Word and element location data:
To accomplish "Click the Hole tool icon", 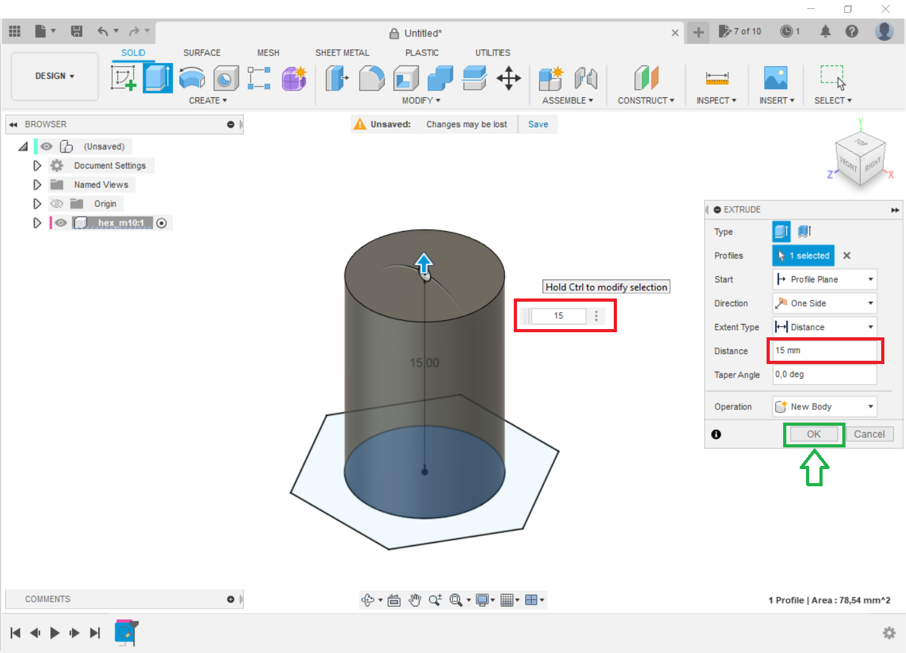I will 225,78.
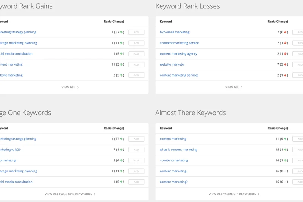
Task: Click the content marketing? keyword in Almost There
Action: [173, 182]
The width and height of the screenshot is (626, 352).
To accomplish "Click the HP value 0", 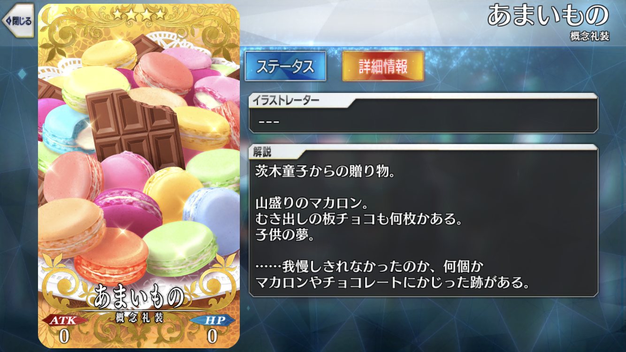I will click(212, 336).
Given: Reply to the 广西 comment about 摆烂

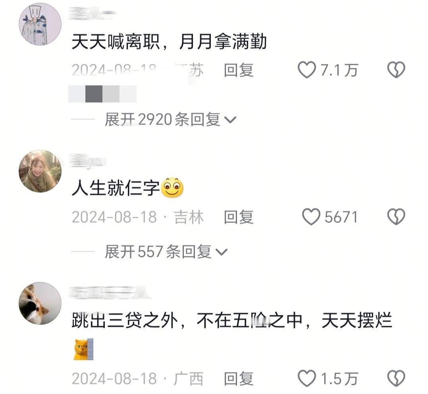Looking at the screenshot, I should [x=239, y=379].
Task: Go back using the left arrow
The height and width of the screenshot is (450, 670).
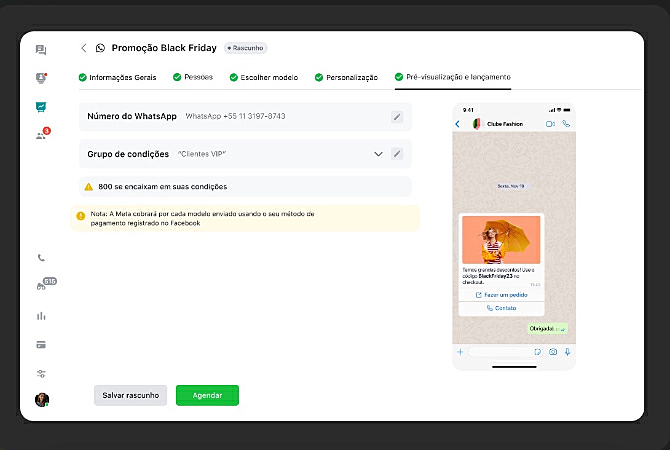Action: [x=83, y=47]
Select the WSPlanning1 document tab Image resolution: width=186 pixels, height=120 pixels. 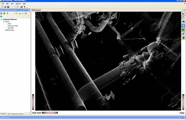coord(36,10)
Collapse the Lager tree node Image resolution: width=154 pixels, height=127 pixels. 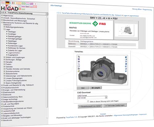pos(4,29)
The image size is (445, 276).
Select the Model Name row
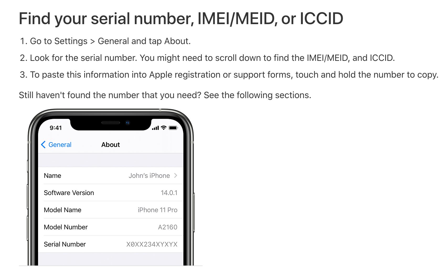click(x=110, y=210)
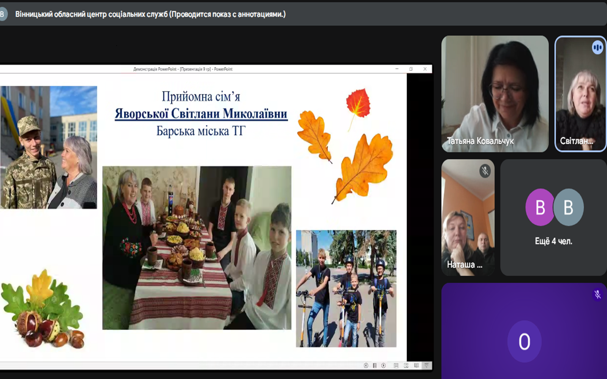Image resolution: width=607 pixels, height=379 pixels.
Task: Open Наташа participant video tile
Action: (x=468, y=217)
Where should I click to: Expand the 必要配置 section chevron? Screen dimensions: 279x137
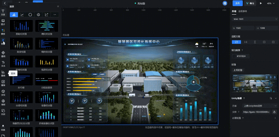275,118
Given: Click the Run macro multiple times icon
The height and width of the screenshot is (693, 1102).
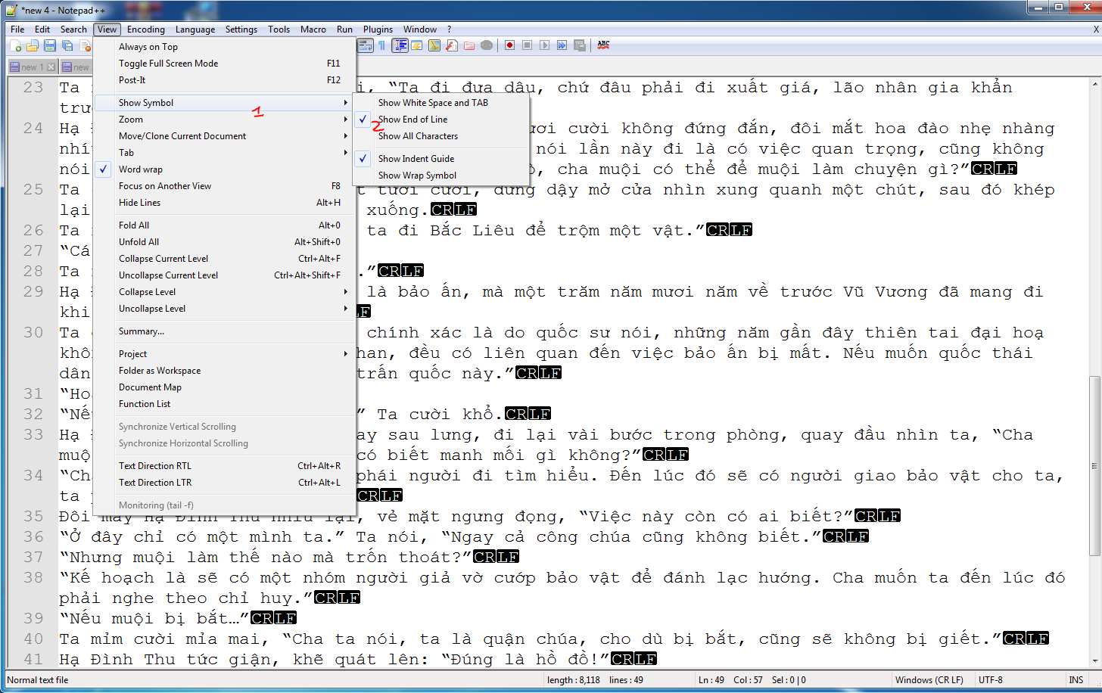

WORK TO BE COMPLETED: Rewrite the data from the line containing "Given: Click the" through the end of the data, changing "multiple times" to "repeatedly" and keeping everything else as it is. Leave the pictures out of your answer.

SOLUTION TO THIS TASK:
Given: Click the Run macro repeatedly icon
The height and width of the screenshot is (693, 1102).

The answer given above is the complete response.